For affirmance -- Chief Justice Weintraub, and Justices Jacobs, Proctor, Hall, Schettino and Haneman. For reversal -- None. The opinion of the court was delivered by Hall, J.
The defendant was convicted of bookmaking, N.J.S. 2A:112-3, by a jury in the Essex County Court. His appeal was certified on our own motion while pending unheard in the Appellate Division. Three principal grounds are urged for reversal: first, because of an abortive prior trial, the further prosecution in which he was convicted was barred under principles of double jeopardy; second, articles were introduced in evidence which were obtained by an unlawful search and seizure; and third, the State did not make out a prima facie case of bookmaking.
The claim of double jeopardy is based on the State's refusal to continue the first trial with 11 jurors after the twelfth was necessarily removed from further participation during the course of the case. Our criminal practice rules provide, R.R. 3:7-1(b): "Juries shall be of 12 persons but at any time before verdict the parties may stipulate in writing with the approval of the court that the jury shall consist of any number less than 12, except in murder cases."

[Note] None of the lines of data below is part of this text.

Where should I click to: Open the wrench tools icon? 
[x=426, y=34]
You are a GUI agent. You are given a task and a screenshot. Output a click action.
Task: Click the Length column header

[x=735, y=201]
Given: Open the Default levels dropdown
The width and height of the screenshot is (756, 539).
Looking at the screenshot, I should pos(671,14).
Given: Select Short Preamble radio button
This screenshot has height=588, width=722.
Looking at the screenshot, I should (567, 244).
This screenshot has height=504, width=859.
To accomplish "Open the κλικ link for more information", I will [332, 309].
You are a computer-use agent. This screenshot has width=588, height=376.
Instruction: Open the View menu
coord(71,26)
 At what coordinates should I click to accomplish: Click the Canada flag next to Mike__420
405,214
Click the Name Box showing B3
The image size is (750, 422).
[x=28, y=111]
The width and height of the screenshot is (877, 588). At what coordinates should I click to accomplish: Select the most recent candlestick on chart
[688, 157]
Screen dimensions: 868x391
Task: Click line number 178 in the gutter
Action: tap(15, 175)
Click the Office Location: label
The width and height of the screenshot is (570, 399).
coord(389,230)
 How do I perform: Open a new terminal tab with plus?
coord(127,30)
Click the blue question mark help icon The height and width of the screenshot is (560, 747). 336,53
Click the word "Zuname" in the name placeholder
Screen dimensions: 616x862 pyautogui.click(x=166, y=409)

The situation developed in this fashion. On the selection of the jury at the opening of the first trial, each juror was asked whether he knew defendant and none acknowledged any acquaintance. The opening statements of counsel and the complete testimony of the first two witnesses for the prosecution occupied the balance of the day. When the judge recessed for the day, he instructed the jury not to speak to anyone
concerning the case. The next morning, before the trial resumed, one of the jurors advised the judge privately that he had asked his wife and his brother-in-law the preceding evening whether he knew defendant. The inquiry disclosed that, while the juror was not personally acquainted with defendant, the brother-in-law was and all three were members of a local social organization. The juror was then examined on supplemental voir dire by the judge and both counsel out of the presence of the balance of the jury. It was clear therefrom not only that the juror had disobeyed the court's admonition against talking about the case, but, more important, that he could not fairly sit on the case as an impartial juror because of what he had learned the previous night. It is also evident that the situation was not brought about by any conduct of either the State or the defense, and there has been no explicit claim that the remainder of the jurymen might have been contaminated by the examined juror's bias.
The prosecutor then suggested that the judge declare a mistrial on his own motion. (As we view it, it would make no difference, under the circumstances, had the State actually made the motion.) The court responded that he found it necessary to excuse the juror from further service in the case and consequently felt "an absolute necessity" to declare a mistrial. He expressed the hope, however, that the prosecution would continue the trial with 11 jurors (no alternate jurors had been impaneled pursuant to R.R. 3:7-2(d)), to which defendant was agreeable. The State declined to consent, relying on R.R. 3:7-1(b), but assigned no reason for its refusal.*fn1
The defendant did not quarrel with the discharge of the juror, but objected to the declaration of a mistrial when he and the court were willing to proceed with the remaining jurors. The judge denied his application for continuing the trial without the State's consent and terminated the trial.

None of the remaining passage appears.